Не дав себе времени даже на небольшую паузу – от страха, что могу вообще остановиться, – я продолжил:
– Не возражаете, если я помолюсь за вас?
Я знал: реакция будет.
Медсестра сидела ко мне спиной и как раз склонилась над левой рукой миссис Грин, готовясь ставить капельницу. Она остановилась, быстро взглянула на меня и встала. Молча. Миссис Грин недоверчиво на меня посмотрела, смутилась, но кивнула.
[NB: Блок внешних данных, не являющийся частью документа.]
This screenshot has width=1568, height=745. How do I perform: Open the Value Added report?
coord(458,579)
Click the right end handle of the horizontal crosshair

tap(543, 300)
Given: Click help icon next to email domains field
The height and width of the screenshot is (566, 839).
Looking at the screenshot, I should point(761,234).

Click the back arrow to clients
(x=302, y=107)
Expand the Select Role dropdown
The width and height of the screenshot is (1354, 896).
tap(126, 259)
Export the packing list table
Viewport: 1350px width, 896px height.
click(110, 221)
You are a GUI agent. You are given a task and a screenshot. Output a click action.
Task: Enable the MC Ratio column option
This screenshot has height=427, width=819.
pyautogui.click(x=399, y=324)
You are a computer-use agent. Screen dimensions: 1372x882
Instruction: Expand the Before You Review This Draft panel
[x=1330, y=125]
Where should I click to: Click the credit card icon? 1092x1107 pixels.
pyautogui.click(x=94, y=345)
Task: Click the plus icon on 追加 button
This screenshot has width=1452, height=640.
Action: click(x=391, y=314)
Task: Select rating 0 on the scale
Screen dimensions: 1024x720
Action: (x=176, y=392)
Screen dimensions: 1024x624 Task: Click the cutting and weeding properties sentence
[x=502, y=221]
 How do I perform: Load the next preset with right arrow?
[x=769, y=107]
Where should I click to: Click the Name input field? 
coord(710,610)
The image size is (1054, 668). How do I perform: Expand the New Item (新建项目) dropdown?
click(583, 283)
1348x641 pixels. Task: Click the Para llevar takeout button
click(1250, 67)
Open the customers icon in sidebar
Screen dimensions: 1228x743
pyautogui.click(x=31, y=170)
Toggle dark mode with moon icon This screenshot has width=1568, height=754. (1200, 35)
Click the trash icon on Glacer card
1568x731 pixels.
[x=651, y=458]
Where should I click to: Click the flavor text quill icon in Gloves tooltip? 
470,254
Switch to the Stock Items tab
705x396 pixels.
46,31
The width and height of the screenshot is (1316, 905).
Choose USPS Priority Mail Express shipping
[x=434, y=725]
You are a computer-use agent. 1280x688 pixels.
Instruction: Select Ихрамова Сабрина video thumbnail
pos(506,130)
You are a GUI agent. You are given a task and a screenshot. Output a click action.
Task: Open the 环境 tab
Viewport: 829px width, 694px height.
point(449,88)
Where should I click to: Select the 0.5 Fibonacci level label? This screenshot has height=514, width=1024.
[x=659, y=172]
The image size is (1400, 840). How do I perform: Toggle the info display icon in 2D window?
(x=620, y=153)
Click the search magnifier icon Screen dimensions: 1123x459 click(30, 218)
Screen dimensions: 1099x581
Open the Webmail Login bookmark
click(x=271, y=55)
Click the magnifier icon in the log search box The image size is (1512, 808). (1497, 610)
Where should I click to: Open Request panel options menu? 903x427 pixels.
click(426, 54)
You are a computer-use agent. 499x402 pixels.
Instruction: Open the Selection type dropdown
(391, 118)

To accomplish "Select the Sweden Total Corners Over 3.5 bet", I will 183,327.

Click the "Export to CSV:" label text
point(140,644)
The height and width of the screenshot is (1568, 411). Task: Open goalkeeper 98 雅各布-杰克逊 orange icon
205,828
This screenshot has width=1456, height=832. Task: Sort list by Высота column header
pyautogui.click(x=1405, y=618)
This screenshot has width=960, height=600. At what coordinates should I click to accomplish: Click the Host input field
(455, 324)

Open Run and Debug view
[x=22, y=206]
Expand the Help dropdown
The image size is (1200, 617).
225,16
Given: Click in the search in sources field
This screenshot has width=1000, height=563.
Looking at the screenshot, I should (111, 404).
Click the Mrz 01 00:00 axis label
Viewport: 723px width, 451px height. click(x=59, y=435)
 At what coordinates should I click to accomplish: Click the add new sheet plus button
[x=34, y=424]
Без колебаний я сжал ее пальцы сквозь одеяло и начал молиться:
– Господи, спасибо тебе за мисс Грин. Она ценна для Тебя, и прошу, дай мне мудрость и мастерство, чтобы исцелить ее сосуды. Мы просим тебя о помощи. Подари ей покой. Аминь.
Когда я открыл глаза, то ожидал увидеть мир на лице миссис Грин – уже привычный мне вид, – но увидел лицо, искаженное болью. Она силилась улыбнуться, но улыбка выходила жесткой и резкой. Да что случилось? Я взглянул в сторону сестры.
Ох ты!
Я как-то даже не посмотрел, чем именно та была занята, когда я наконец расхрабрился и заговорил о молитве. А она в тот момент, вставив иглу в руку миссис Грин, искала вену, – и в знак почтения, прекратив работу, невольно склонила голову. Пока я тут благодушничал, игла все время торчала в руке больной! Какой уж тут мир и покой!
Простите меня, миссис Грин, бога ради!
Я что-то пролепетал в свое оправдание, медсестра продолжила охоту за веной, нашла ее и прикрепила иглу к руке.
– Спасибо, – с явным облегчением поблагодарила нас обоих больная.